**Problem to solve**
Copy out all lines of the records in which the word "Switch" appears.

= = = = = = =

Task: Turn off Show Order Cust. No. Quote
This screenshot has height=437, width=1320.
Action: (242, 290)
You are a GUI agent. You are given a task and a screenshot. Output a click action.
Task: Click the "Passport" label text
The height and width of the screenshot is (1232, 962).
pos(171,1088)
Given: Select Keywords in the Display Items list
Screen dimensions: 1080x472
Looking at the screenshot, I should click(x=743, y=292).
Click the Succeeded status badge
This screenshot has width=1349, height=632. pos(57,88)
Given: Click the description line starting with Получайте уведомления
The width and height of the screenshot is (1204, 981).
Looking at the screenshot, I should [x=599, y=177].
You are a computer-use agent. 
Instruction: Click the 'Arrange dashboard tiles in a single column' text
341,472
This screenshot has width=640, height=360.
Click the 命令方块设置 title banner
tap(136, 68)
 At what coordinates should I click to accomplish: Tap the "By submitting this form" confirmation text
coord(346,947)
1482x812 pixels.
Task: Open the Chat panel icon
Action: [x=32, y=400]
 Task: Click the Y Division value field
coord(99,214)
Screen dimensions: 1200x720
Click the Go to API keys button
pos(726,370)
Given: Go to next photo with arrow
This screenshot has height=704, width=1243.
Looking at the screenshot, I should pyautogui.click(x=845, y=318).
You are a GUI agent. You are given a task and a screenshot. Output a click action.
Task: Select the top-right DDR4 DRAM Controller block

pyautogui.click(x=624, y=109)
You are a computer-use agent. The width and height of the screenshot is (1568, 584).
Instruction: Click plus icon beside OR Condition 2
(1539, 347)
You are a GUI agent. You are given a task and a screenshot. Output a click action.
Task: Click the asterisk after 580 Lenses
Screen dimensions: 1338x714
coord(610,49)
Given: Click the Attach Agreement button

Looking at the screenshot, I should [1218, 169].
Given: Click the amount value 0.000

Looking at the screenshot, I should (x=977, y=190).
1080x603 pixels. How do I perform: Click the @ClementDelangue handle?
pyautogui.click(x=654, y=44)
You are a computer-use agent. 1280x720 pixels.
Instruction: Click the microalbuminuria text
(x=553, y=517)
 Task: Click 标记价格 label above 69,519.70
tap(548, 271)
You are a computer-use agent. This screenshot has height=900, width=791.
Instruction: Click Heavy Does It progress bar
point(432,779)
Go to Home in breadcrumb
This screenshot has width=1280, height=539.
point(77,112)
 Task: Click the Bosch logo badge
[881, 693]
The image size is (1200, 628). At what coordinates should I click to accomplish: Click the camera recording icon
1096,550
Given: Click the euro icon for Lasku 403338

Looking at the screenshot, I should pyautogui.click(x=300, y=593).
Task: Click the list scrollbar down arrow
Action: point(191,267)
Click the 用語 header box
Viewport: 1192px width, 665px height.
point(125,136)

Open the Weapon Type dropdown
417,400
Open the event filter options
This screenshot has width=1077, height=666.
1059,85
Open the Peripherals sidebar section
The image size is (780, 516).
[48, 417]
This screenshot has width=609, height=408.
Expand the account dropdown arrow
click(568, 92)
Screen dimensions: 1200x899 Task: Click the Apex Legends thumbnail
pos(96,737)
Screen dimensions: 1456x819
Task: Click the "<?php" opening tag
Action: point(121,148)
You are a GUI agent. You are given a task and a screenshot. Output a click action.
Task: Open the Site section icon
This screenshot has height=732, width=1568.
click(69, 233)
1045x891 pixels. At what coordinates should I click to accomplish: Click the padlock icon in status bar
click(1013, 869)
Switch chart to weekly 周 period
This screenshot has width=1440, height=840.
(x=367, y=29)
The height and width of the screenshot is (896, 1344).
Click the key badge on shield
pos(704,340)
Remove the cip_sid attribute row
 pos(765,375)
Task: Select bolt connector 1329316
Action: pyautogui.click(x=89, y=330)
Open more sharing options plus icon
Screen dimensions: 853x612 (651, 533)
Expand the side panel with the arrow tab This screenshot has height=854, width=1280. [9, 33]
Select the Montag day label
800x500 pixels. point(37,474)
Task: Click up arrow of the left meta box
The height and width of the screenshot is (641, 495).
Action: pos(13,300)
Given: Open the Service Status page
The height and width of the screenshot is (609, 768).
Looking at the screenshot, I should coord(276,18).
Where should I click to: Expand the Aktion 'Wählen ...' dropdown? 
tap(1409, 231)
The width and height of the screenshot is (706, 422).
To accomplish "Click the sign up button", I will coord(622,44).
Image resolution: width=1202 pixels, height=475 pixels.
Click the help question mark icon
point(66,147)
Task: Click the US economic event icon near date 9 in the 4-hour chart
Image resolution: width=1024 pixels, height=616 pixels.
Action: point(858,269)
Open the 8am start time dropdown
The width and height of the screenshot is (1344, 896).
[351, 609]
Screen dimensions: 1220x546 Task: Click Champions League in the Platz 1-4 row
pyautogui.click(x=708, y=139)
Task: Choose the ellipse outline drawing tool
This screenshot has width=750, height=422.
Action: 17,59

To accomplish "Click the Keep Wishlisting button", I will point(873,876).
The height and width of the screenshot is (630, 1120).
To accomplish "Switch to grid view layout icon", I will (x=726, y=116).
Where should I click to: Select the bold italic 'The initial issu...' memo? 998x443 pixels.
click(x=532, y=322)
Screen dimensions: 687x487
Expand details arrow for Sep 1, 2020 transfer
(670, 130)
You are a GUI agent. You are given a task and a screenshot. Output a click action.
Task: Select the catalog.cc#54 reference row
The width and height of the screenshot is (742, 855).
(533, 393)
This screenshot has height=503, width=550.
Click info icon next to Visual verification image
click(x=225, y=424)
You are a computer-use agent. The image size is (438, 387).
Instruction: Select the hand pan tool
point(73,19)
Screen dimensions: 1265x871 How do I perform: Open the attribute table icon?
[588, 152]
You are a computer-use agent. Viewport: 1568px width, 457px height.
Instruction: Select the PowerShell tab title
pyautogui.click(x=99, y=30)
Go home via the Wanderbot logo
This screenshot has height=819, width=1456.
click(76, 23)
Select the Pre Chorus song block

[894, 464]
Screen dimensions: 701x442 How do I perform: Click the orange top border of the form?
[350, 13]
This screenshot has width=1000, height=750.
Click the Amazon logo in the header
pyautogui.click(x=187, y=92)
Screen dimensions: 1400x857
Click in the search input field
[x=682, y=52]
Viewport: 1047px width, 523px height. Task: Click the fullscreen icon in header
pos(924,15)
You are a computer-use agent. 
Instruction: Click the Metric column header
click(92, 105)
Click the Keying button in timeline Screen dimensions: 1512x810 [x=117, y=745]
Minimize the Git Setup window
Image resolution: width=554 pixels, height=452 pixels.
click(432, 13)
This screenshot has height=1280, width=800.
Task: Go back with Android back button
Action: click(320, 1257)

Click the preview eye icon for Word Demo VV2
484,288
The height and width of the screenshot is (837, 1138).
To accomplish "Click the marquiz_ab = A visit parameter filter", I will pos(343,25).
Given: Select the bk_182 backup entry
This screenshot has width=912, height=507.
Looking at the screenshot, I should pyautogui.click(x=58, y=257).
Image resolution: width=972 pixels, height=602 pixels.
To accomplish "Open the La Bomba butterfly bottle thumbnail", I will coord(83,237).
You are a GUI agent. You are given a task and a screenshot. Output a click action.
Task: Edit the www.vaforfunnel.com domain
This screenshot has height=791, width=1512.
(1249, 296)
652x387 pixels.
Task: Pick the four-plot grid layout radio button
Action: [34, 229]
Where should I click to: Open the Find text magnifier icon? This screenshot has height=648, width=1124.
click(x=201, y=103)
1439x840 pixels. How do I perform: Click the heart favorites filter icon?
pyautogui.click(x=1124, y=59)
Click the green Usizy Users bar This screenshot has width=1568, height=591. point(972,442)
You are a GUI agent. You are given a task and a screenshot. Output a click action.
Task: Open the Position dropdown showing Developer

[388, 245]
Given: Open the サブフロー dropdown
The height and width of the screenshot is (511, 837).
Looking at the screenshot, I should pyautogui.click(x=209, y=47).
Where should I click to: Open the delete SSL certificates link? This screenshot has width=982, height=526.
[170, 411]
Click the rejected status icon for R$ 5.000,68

= = = = = = =

**Completed exercise**
Switch chart to weekly 周 period
To accomplish "Switch to grid view layout icon", I will (x=726, y=116).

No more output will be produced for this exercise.